Durante el periodo de luto, Alejandra y Munda pasaban la mayor parte del tiempo con su padre. El comandante Ribó les visitaba con frecuencia, y a menudo intentaba quedarse a solas con Munda, bajo la mirada complacida de Mariana y del marqués, pero ella siempre encontraba un pretexto para volver al grupo, o para que les acompañara Alejandra. El luto no les permitía salir a la calle excepto para pasear y para asistir a los oficios religiosos, y menos aún les permitía acudir a los bailes que se organizaban en otros palacetes, de manera que Munda no necesitaba buscar excusas cada vez que el comandante la invitaba. En una de esas visitas, llevaba en la mano dos entradas para asistir al estreno de una zarzuela que acababa de llegar de Madrid.

—¡Señorita Munda! ¡No sabe lo que me ha costado conseguir estas entradas! Y no estoy dispuesto a ir al teatro si no es con usted. Sería una pena que se desperdiciasen. ¿No le parece?

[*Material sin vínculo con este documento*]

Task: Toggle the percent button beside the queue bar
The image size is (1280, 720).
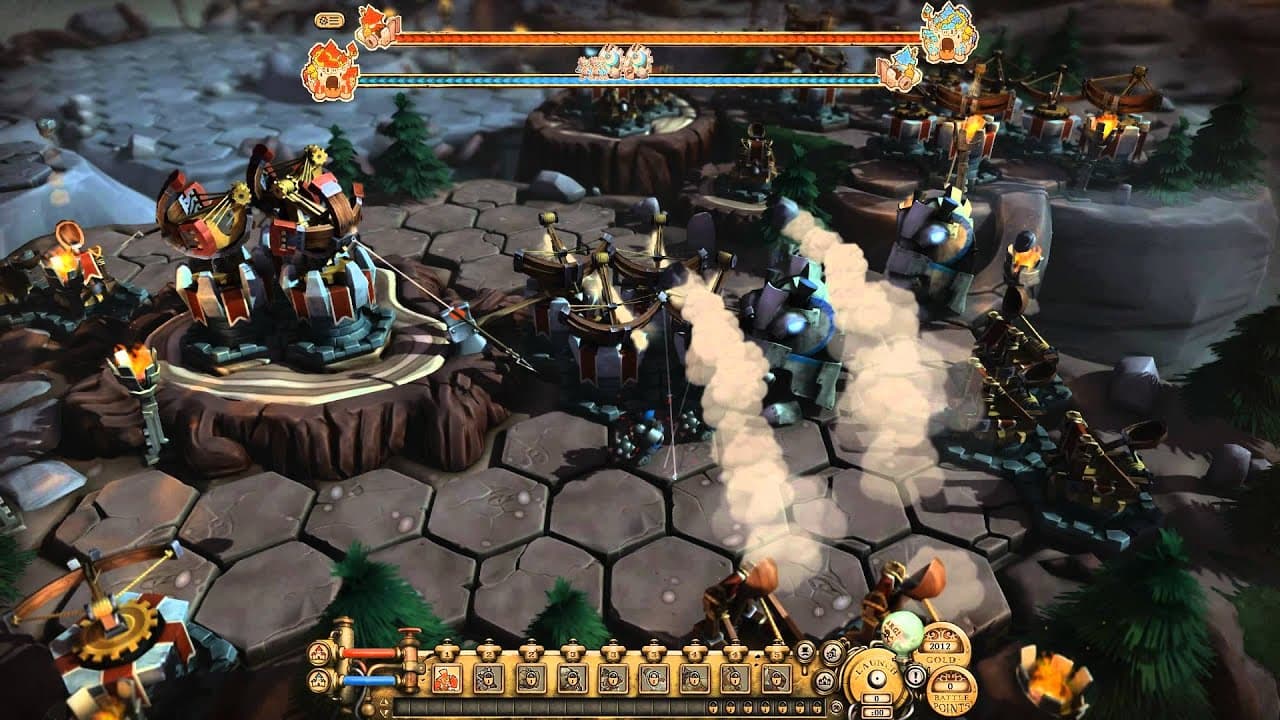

—¡Absolutamente, comandante! Pero me temo que no será posible. Comprenda que estoy de luto. No podré aceptar su invitación hasta dentro de dos años.

—Yo la esperaría a usted dos vidas, si fuera preciso.

—¡Por lo que más quiera, comandante! No debería usted mirar tan lejos.

—Hasta el infinito miraría yo, si supiera que tenía alguna probabilidad con usted. ¿Sería muy imprudente por mi parte si le pidiera que me permita que la espere?

—Lo siento, comandante, no me gustaría parecer descortés, pero me temo que su espera no daría los frutos que usted desea.

—¡Entonces déjeme que la visite! ¡No volveré a invitarla! Sólo le pido que acepte mis visitas hasta que pueda aceptar mis invitaciones.

El comandante le pisó un pie con disimulo, pero Munda se retiró de su lado con un respingo, y no ocultó su malestar por el atrevimiento.

—Puede usted seguir visitando a mi familia siempre que lo desee, pero le ruego que no insista en sus pretensiones conmigo, estaremos más cómodos los dos. Si me lo permite, estoy muy cansada, voy a retirarme.

Después de aquel día, el comandante Ribó no volvió al palacete de Santa Clara. Algunos domingos coincidían en la misa de la catedral o en los paseos por el parque de la Luneta. Al principio se acercaba, pero ante la indiferencia de Munda, acabó por saludar con una inclinación de cabeza cuando pasaba a su lado, y seguía su camino como si nunca hubiera querido intimar con ella.